Storing the value via filterBySpecifiedTypes() on the already operand-narrowed
scope (instead of re-filtering the whole expression) is what keeps condition side
effects intact — e.g. if (!ctype_digit($foo) || ($foo = intval($foo)) < 1) must
still see $foo as int<1, max> afterwards.

The two analogous constructs that are not fixed here, and why:

• Negated conditions (!($a || $b)): BooleanNot computes its scopes via
  specifyTypesInCondition on the whole negated expression rather than through
  the inner operator's processExpr callbacks, so the pin never runs.
• Definedness across elseif chains: this depends on capturing the negation of
  prior branches as multi-guards through incremental branch merges.

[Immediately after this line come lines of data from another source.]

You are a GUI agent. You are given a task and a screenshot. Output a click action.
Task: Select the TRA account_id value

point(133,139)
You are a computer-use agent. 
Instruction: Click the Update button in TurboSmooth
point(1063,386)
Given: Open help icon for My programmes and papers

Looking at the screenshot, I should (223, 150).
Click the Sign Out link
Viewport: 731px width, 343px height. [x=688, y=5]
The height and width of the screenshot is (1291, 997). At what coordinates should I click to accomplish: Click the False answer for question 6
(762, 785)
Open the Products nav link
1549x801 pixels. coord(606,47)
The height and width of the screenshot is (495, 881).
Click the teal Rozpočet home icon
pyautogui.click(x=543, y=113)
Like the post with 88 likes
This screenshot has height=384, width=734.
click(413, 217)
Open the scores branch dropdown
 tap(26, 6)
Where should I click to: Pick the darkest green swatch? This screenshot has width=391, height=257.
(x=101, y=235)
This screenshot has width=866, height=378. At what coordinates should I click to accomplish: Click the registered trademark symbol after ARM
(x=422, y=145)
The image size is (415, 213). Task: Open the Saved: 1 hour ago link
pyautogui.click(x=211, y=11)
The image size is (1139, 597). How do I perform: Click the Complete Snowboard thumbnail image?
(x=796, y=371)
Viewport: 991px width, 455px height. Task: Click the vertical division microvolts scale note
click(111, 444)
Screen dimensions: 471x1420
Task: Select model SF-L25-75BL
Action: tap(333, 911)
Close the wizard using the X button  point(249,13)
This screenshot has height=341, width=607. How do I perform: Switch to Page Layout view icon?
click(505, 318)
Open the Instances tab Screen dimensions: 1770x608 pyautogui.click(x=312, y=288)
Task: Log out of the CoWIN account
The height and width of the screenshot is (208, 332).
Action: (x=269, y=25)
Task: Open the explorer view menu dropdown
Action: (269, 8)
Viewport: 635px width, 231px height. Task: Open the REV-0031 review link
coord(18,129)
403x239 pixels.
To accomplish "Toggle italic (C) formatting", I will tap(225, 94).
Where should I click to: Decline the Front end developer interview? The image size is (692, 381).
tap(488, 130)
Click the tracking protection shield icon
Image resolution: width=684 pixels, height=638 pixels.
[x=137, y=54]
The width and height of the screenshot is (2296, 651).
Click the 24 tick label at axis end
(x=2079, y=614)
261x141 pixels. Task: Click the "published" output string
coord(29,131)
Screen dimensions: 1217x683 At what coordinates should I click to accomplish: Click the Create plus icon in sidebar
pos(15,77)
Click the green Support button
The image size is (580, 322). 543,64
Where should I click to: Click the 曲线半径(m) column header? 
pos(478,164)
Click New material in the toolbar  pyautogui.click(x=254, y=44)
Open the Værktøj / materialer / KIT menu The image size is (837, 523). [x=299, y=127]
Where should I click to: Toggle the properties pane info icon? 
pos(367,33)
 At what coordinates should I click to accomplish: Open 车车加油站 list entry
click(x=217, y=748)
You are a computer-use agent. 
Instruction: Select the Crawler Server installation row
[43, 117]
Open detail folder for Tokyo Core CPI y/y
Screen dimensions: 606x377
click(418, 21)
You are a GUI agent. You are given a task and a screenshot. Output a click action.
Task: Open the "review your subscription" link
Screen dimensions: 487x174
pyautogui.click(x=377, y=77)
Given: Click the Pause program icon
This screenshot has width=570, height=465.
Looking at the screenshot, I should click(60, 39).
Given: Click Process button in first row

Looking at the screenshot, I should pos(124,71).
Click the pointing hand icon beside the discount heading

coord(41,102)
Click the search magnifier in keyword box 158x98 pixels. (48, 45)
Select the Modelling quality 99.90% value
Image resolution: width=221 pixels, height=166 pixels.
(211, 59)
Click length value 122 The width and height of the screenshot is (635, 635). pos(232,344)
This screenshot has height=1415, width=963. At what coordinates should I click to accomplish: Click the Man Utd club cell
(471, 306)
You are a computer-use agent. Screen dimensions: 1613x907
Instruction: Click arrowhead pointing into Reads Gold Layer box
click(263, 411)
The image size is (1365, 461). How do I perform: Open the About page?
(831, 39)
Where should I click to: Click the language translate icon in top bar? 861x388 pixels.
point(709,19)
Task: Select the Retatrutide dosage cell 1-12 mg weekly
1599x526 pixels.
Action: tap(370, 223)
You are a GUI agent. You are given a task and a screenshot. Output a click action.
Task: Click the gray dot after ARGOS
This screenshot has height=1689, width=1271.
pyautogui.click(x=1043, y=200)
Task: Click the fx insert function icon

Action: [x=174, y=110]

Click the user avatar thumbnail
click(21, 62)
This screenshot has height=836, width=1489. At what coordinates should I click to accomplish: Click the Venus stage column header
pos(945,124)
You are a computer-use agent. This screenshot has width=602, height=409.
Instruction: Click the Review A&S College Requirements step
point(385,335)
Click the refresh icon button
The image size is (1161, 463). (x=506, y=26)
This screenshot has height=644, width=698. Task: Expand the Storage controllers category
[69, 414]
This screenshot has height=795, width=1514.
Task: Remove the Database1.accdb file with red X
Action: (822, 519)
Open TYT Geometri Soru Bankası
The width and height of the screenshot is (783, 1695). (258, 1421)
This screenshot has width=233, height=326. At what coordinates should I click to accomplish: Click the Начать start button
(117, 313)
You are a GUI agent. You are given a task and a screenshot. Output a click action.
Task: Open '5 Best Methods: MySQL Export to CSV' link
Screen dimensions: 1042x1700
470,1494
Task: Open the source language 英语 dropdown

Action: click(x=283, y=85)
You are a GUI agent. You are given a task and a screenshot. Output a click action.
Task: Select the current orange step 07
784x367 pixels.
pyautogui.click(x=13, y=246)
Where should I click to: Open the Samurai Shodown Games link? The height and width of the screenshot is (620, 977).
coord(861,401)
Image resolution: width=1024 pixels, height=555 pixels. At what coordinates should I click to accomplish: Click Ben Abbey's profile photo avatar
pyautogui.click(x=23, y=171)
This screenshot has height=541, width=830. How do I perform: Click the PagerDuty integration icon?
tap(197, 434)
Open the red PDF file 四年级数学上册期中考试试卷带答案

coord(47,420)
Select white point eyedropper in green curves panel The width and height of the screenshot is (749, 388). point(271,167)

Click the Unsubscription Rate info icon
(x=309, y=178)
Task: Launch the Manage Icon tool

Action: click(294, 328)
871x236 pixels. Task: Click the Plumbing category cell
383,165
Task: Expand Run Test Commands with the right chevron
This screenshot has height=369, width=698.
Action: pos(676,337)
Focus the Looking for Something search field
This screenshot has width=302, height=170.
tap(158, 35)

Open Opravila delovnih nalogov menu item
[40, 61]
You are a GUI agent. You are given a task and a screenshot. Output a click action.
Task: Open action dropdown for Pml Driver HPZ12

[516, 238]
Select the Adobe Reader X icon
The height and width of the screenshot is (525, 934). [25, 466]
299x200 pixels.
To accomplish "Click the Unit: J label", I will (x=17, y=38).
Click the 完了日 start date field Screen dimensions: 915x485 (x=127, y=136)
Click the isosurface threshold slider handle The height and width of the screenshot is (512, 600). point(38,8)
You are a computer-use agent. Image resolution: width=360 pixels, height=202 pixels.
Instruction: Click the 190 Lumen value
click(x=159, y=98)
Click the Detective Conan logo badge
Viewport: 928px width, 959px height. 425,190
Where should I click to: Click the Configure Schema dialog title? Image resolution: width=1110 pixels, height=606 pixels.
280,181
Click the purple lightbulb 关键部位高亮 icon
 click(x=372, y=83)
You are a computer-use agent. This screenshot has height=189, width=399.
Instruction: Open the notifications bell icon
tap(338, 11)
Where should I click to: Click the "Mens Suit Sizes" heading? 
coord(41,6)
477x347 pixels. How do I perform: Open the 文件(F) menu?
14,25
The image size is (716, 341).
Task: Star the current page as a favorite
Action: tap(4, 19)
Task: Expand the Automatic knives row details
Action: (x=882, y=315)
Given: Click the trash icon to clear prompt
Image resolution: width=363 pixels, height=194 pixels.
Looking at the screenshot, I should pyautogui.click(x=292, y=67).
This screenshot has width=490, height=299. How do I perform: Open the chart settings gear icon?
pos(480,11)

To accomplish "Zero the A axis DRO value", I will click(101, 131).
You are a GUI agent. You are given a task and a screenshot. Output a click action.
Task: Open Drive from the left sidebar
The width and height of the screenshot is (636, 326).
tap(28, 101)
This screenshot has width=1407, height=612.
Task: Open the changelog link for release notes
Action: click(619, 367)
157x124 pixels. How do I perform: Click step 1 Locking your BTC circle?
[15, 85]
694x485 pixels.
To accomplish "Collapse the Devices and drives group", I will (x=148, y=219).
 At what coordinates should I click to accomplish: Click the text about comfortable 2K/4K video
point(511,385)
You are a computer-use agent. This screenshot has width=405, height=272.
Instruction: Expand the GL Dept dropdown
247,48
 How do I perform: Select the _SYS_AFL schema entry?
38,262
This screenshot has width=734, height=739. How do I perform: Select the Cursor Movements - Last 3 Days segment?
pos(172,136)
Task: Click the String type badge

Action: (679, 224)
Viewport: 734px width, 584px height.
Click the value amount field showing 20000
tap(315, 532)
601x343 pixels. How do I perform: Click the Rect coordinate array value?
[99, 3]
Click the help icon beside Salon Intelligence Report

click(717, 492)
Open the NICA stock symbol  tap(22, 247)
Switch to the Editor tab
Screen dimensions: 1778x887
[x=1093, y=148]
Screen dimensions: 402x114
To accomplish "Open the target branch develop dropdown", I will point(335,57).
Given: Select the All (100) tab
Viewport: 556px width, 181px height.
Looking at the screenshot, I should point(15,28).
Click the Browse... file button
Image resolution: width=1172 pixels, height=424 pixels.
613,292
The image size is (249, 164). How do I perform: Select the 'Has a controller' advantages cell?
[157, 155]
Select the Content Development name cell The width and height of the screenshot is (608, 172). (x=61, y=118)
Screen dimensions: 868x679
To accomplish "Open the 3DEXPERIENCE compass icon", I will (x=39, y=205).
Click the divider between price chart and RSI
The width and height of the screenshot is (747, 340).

Both already fail for the single-variable case, so they are pre-existing
limitations independent of compound conditions and out of scope for this change.

Test

tests/PHPStan/Analyser/nsrt/bug-14871.php asserts (with assertVariableCertainty
and assertType):

• the reported || case and the && mirror;
• word operators ($cond or $f);
• nested compound conditions ($a && $b) || $c;
• comparison operands $a > 0 || $b > 0;
• carrying real type narrowing ('set') across the second identical if;
• a side-effect guard (if (!ctype_digit($foo) || ($foo = intval($foo)) < 1)
  still narrows $foo to int<1, max>), proving the pin does not re-run the
  assignment.

The test fails before the fix (the variables are Maybe-defined) and passes after.
The full test suite, PHPStan self-analysis (make phpstan), and the
TypeSpecifierTest / NodeScopeResolverTest suites pass.

Fixes phpstan/phpstan#14871

[staabm]

the snippet https://phpstan.org/r/aab74e73-2bfe-432b-8bcd-f9b939d2eaab still produces errors with this PR, while it should not contain any "Variable ... might not be defined." error

[phpstan-bot]

Done. Here's a summary of how I addressed the review.

The review

staabb pointed out that the issue's "another example" (playground snippet) still produced Variable ... might not be defined. errors. That snippet is an if/elseif/else chain repeated with identical compound conditions:

if ($rel || $overwrite) { $vvv = 1; }
elseif ($document)       { $aaa = 2; }
else                     { $eee = 3; }

if ($rel || $overwrite) { var_dump($vvv); }  // worked already (the original PR)
elseif ($document)       { var_dump($aaa); }  // $aaa "might not be defined"
else                     { var_dump($eee); }  // $eee "might not be defined"

Root cause

The original PR fixed only the first branch. I traced the failure: a non-first branch is selected by a path condition (!prevCond && thisCond). Scope merging only recorded single-guard conditional holders, and a single guard of that path also matches a sibling branch, so it was discarded when that sibling merged in (intersectConditionalExpressions + non-vacuous preserveVacuousConditionalExpressions). This affected single-variable conditions too — not a compound-only limitation.

The fix (src/Analyser/MutatingScope.php)

1. Creation — record a multi-guard conditional holder keyed on the whole path condition. It survives sibling merges because one of its guards contradicts the sibling branch. Restricted to plain-variable targets whose definedness the branch establishes, so condition variables and the narrowing of compound boolean operands are left untouched.
2. Firing — a multi-guard holder may take guards already definite in scope but not re-specified by the current condition (e.g. the !prevCond part), provided ≥1 guard is actively specified. Single-guard holders keep their exact existing behaviour.

Verification

• Reviewer's snippet + single-variable variant + the existing PR cases all pass (added to tests/PHPStan/Analyser/nsrt/bug-14871.php; confirmed failing before, passing after).
• Soundness checked manually: reassigning a guard invalidates the carry; using a variable in the wrong branch still errors.
• During development I caught and fixed a regression (it broke $bothUnsealed-style narrowing in TypeCombinator.php), which drove the variable-target restriction.
• Full suite green: make tests (17479 tests), make phpstan (clean), make cs, make lint, plus NodeScopeResolverTest/TypeSpecifierTest.

Committed as fcdc6729d and pushed to the PR branch.